What I mean to emphasize is that the emotional state, in this instance, didn't emerge from within but issued from the Other. It was the Other, in this instance, that was able to produce the affect, which indicates a way in which the subject is dependent on the Other for the constitution of their interiority. Indeed, throughout much of the analysis there were requests for this sort of activity of naming. The person had spent much of their adult life in therapy in one form or another, without suffering from any particularly severe symptoms, which indicates that they were situating the analysis as the Other that names. This was peculiar as the analysand was an obsessional, which usually involves a sort of renunciation of the Other.

I'm not sure why these thoughts come to mind in relation to the story of your daughter, except that when your daughter says "I don't feel like you feel" I get the sense that she has a strong identification with you and is experiencing a sense of the uncanny in encountering a divergence between your excitment and her own contrasting emotional state. That is, the story you relate suggests that she is encountering her difference from you, which then produces a sense of anxiety as she's discovering her aloneness or independence in the world. This, of course, is all wild speculation on my part, but the remark "I don't feel like you feel" is just so curious at the level of the imaginary, as if it expresses a certain surprise or the discovery of a possibility that wasn't hitherto there.

Lacan, of course, describes trauma/tyche as a "missed encounter", which could just as easily be described as an encounter for which one was not prepared. In this regard, the discovery that others have minds could very easily be experienced as a trauma. I still remember, very vividly, the first time I intentionally told a lie at a very young age, and how my heart beat hard, wondering whether or not my parents could read my mind. I'm not sure what was more traumatic to me in this experience: The discovery that others had minds that were opaque to me or which were always hidden behind the veil of words, signs, and gestures, or getting away with the lie, thereby discovering that my mind is a private, opaque space.

Jodi

Levi--thanks so much for your comment.

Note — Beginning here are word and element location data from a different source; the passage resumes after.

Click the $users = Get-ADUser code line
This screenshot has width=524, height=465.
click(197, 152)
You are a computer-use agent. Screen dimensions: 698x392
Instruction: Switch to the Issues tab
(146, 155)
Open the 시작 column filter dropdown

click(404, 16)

I also appreciate the story of the person with whom you were working which I take as a reminder not to name my kids feelings or states but rather to encourage them to name them. I, too, was struck by the oddness of 'I don't feel like you feel'--it was quite specific.

Also, your account of your first lie reminds me of my son's first lie, which was a white lie to protect the feelings of a friend, he was completely in tears, totally upset. My first thought was: wow, he has encountered the Symbolic.

pebird

I'm also taken by the "I don't feel like you feel" - I sense it is very important, but I also don't know exactly what she is trying to express.

Part of growing is confronting gaps, encountering choices and learning to manage/create your own gaps and choices. Moving from one real to the next, knowing the world will be different after you jump and can't go back.

I think a lot about this encountering gaps and how we address them. We have to prepare ourselves, for success and failure. I think there is this binary simplicity we construct prior to jumping - we will either fail or succeed, and when there is a process - like riding a bike, the frustration that it doesn't come immediately - or that the failure is not absolute creates a different, unexpected anxiety.

Maybe it's less the fear of independence, but realizing that gaining independence is work - I don't feel like celebrating, I'm not there yet.

Jodi

Pe Bird--so much of your comment is really interesting and insightful. I like very much the image of gaps and choices (it adds a lot to a simple account of choices). And, I appreciate as well your notion of the problem of a binary and then being struck by a process or unfolding or long term effort. It makes me think of how the Bush administration--and likely too many Americans--think in terms of on/off, yes/no, win/lose and not about the long haul.

And I love the end: the realization that gaining independence is work. That is great--both with regards to my daughter, and, well, larger questions of freedom.